Years ago I stumbled upon an eloquent characterization of his own conservatism by the English writer Evelyn Waugh. It appeared in his book Robbery Under Law: The Mexican Object Lesson (1939),which he wrote, under contract, after a trip to Mexico prompted by the socialist government’s expropriation the British oil interests. I have not read the book, but Martin Stannard quotes it at length in the first volume of his biography of Waugh published in the U.S. in 1987:
Let me, then, warn the reader that I was a Conservative when I went to Mexico and that everything I saw there strengthened my opinions. I believe that man is, by nature, an exile and will never be self-sufficient or complete on this earth; that his chances of happiness and virtue, here, remain more or less constant through the centuries and, generally speaking, are not much affected by the political and economic conditions in which he lives; that the balance of good and ill tends to revert to a norm; that sudden changes of physical condition are usually ill, and are advocated by the wrong people for the wrong reasons; that the intellectual communists of today have personal, irrelevant grounds for their antagonism to society, which they are trying to exploit.
This passage has a very high curmudgeon quotient guaranteed to cause Saul Alinsky to roll over in his grave. As Stannard observed, “It is brilliantly written, its rhetorical structure echoing the Creed.” But there is more:
I believe in government; that men cannot live together without rules but that these should be kept at the bare minimum of safety; that there is no form of government ordained from God as being better than any other; that the anarchic elements in society are so strong that it is a whole-time task to keep the peace. I believe that inequalities of wealth and position are inevitable and that it is therefore meaningless to discuss the advantages of their elimination; that men naturally arrange themselves in a system of classes; that such a system is necessary for any form of cooperative work, more particularly the work of keeping a nation together. I believe in nationality; not in terms of race or of divine commissions for world conquest, but simply this: mankind inevitably organizes itself into communities according to its geographical distribution; these communities by sharing a common history develop common characteristics and inspire a local loyalty; the individual family develops most happily and fully when it accepts these natural limits. I do not think that British prosperity must necessarily be inimical to anyone else, but if, on occcasions [sic], it is, I want Britain to prosper and not her rivals. I believe that war and conquest are inevitable; that is how history has been made and that is how it will develop. I believe that Art is a natural function of man; it so happens that most of the greatest art has appeared under systems of political tyranny, but I do not think it has a connection with any particular system, least of all with representative government, as nowadays in England, America and France it seems popular to believe; artists have always spent some of their spare time in flattering the governments under whom they live, so it is natural that, at the moment, English, American and French artists should be volubly democratic.
There is something here to offend or please everyone. For most Americans Waugh’s view on classes and conquest may grate. But there is much common sense in this statement on the limits of politics, the reality of nationality, and much more. Notes biographer Martin Stannard, Waugh’s propositions are “those of a pragmatic aesthete rather than those of the right wing of the Conservative Party.”

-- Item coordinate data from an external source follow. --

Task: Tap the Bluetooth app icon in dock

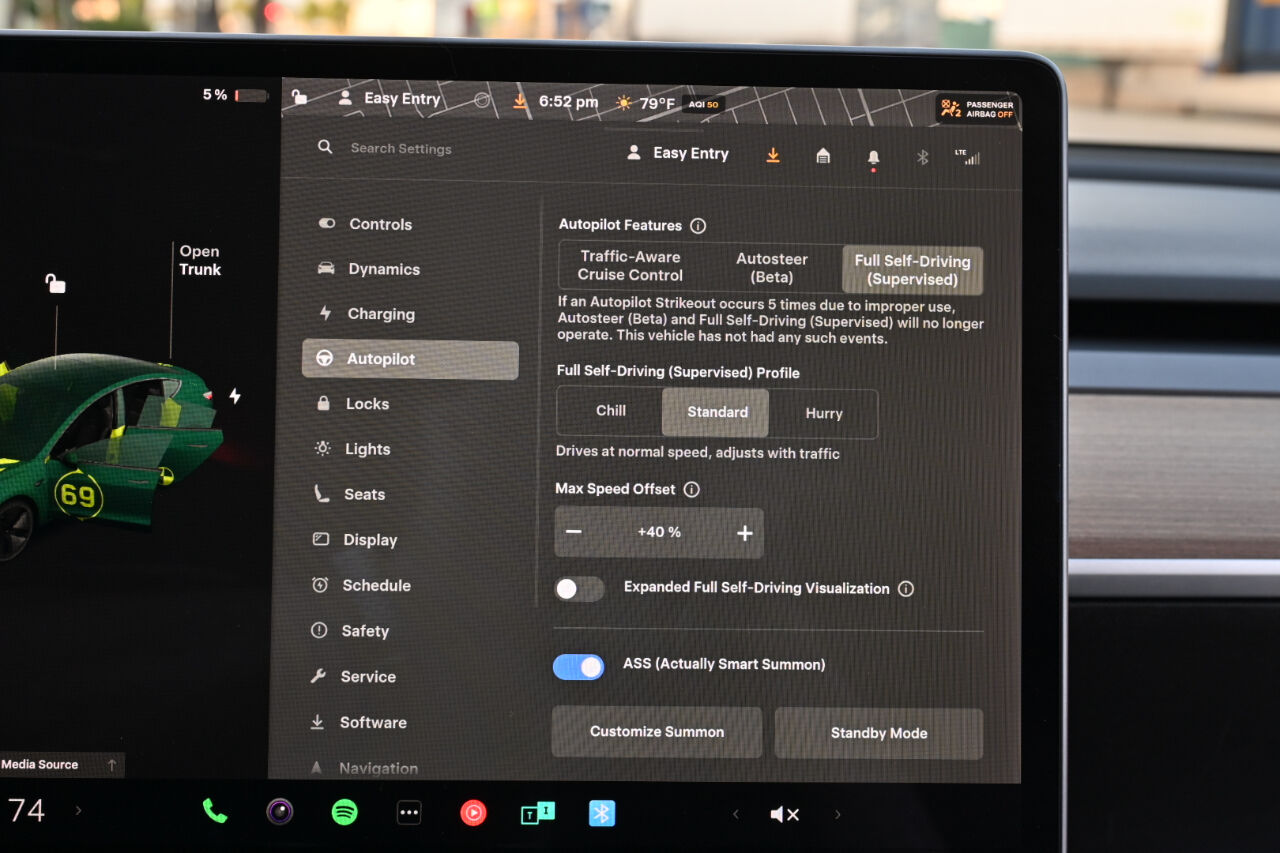Action: click(x=601, y=813)
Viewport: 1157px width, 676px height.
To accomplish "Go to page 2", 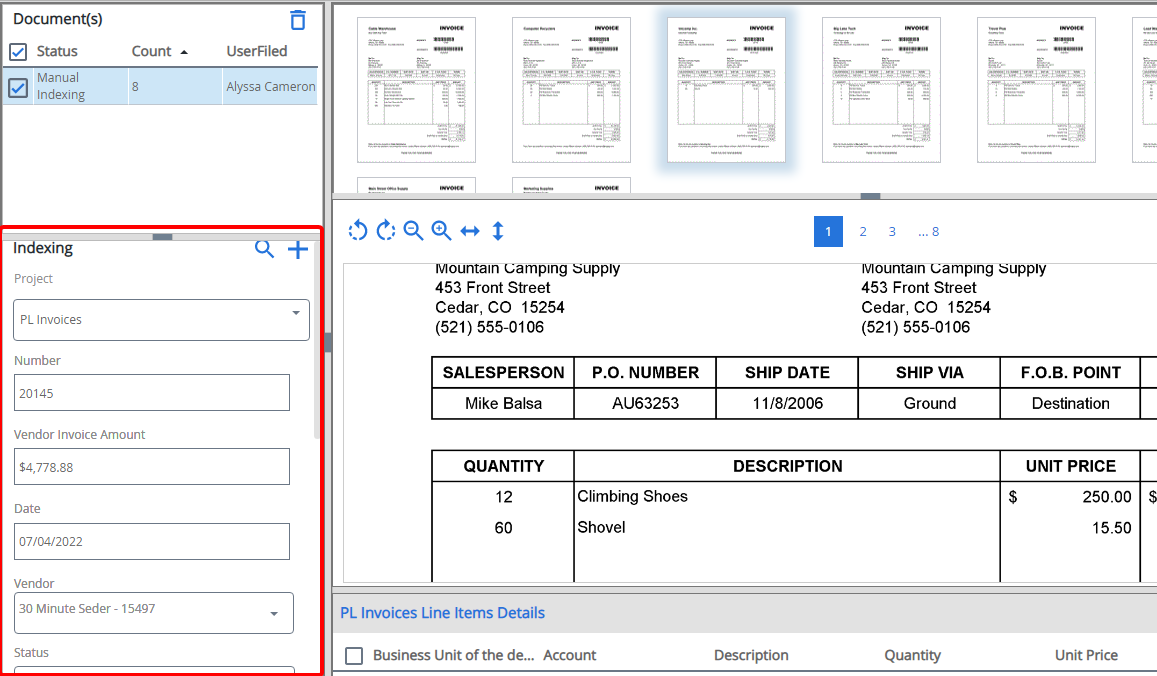I will [x=863, y=231].
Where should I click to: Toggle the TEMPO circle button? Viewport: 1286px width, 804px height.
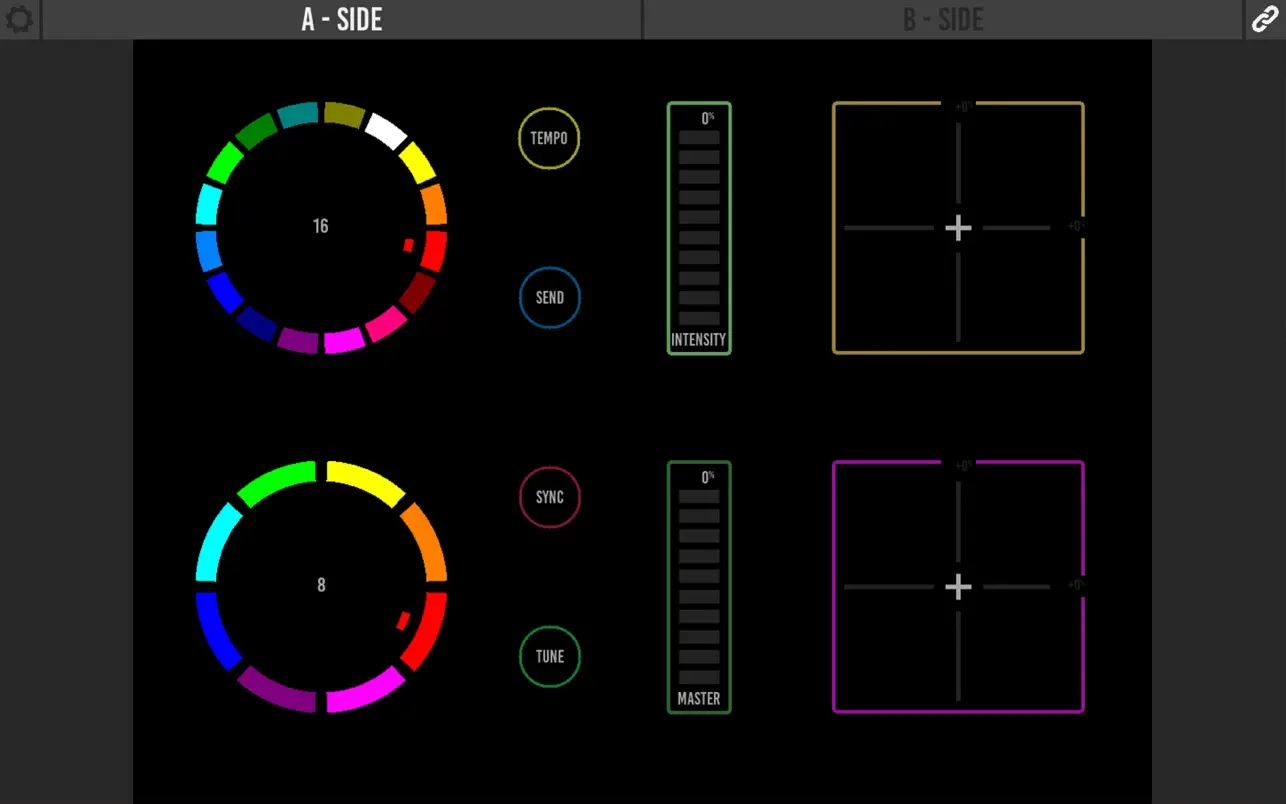[x=549, y=138]
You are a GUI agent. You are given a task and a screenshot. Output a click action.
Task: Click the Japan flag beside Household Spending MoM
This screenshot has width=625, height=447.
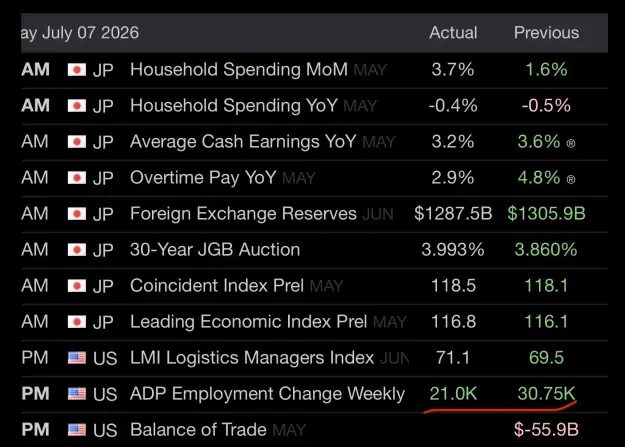(77, 70)
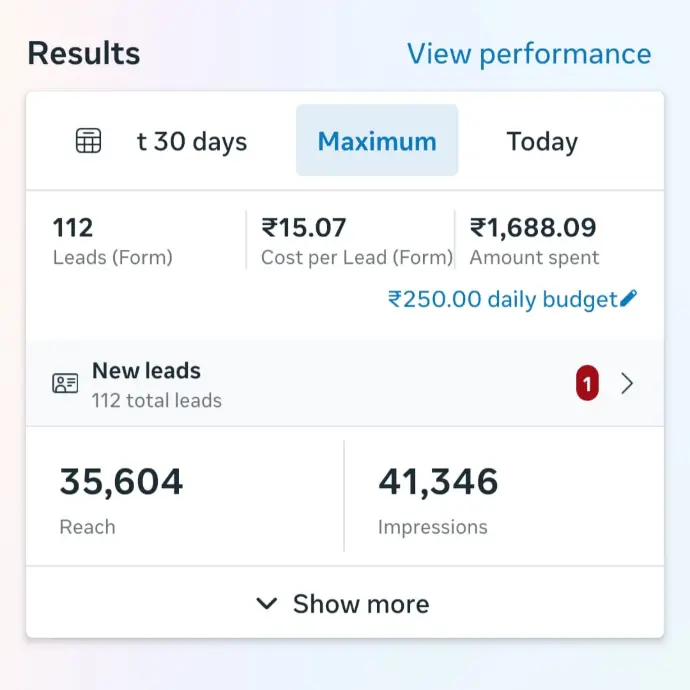The image size is (690, 690).
Task: Click the 35,604 Reach value
Action: pos(121,482)
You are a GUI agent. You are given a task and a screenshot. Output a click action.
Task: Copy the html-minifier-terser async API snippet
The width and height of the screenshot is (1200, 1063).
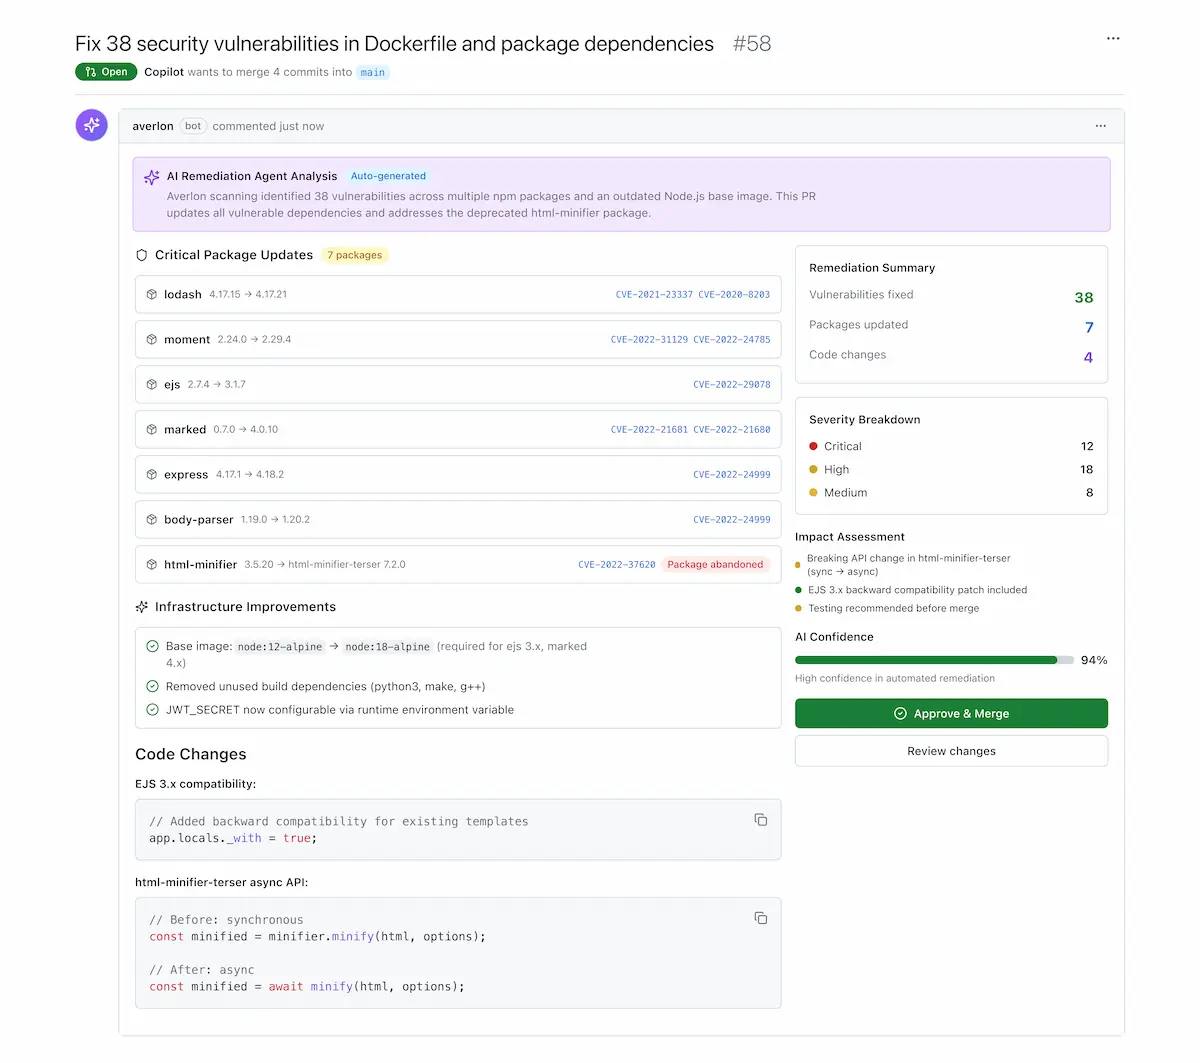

“Politics, to Waugh, were only useful in so far as they maintained traditional moral and aesthetic standards. His horror of experimentation he saw as justified by the Mexican experiment in which, he believed, theft, murder and religious persecution had been legalized,” writes Stannard.
Neither Waugh, nor Edmund Burke, can be completely grafted onto American society, culture, and politics. But there is wisdom these Anglo-Catholic writers can offer conservatives on this side of the Atlantic as they sort out what it means to be a conservative in the age of Obama.